Real-World Example: Resource Constraints

Problem: Pod in Pending. Error:

0/3 nodes are available: 3 Insufficient cpu.

Debugging:

  1. Checked node resources:

    kubectl top nodes
    # All nodes at 100% CPU
  2. Checked pod requests:

    kubectl describe pod <pod-name>
    # Requesting 2 CPU
  3. Reduced resource requests:

    resources:
    requests:
    cpu: "500m" # Reduced from 2
    memory: "256Mi"
  4. Restarted deployment: Pod scheduled successfully

Solution: Resource requests too high. Reduced requests. Pod scheduled.

Hands-On Exercise: Debug Pending Pod

Create a pod with high resource requests:

apiVersion: v1
kind: Pod
metadata:
name: pending-test
spec:
containers:
- name: app
image: nginx:alpine
resources:
requests:
cpu: "100" # Too high! Will be pending
memory: "1000Gi" # Too high!

Apply it:

kubectl apply -f pending-test.yaml

Debug it:

  1. Check pod status: kubectl get pods
  2. Describe pod: kubectl describe pod pending-test
  3. Check events: Look for scheduling errors
  4. Fix the issue (reduce resource requests)

This is how you learn. Break things. Fix them.

My Take: Pending Pod Debugging

Pending pods used to confuse me. I'd see them and not know why.

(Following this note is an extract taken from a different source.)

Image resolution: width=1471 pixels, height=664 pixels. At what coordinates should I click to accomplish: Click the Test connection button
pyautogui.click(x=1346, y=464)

Then I learned the systematic approach:

  1. Describe the pod - See why it can't be scheduled
  2. Check events - Error message tells you why
  3. Check resources - CPU, memory, storage
  4. Check affinity/taints - Node selection rules
  5. Fix the root cause - Not just wait

Now I fix Pending pods in minutes, not hours.

Memory Tip: The Guest Waiting Analogy

Pending pods are like a guest waiting for a room:

  • Guest is here (Pod is created)
  • Room not ready (Can't be scheduled)
  • No rooms available (No resources)
  • Wrong room type (Affinity/taints)
  • Room key missing (Storage issues)

The error message tells you why. Read it carefully.

Common Mistakes

  1. Not checking events: Events tell you why
  2. Too high resource requests: Request what you need
  3. Wrong affinity rules: Check node labels
  4. Ignoring taints: Add tolerations or remove taints
  5. Not checking storage: PVC might not exist

Key Takeaways

  1. Pending means can't schedule - Find why
  2. Check events - Error message tells you why
  3. Check resources - CPU, memory, storage
  4. Check affinity/taints - Node selection rules
  5. Fix the root cause - Not just wait

What's Next?

Now that you understand Pending pods, let's tackle service discovery issues. Next: Service Troubleshooting.


Remember: Pending isn't the problem. It's the symptom. The events tell you why. Read them carefully. Fix the root cause.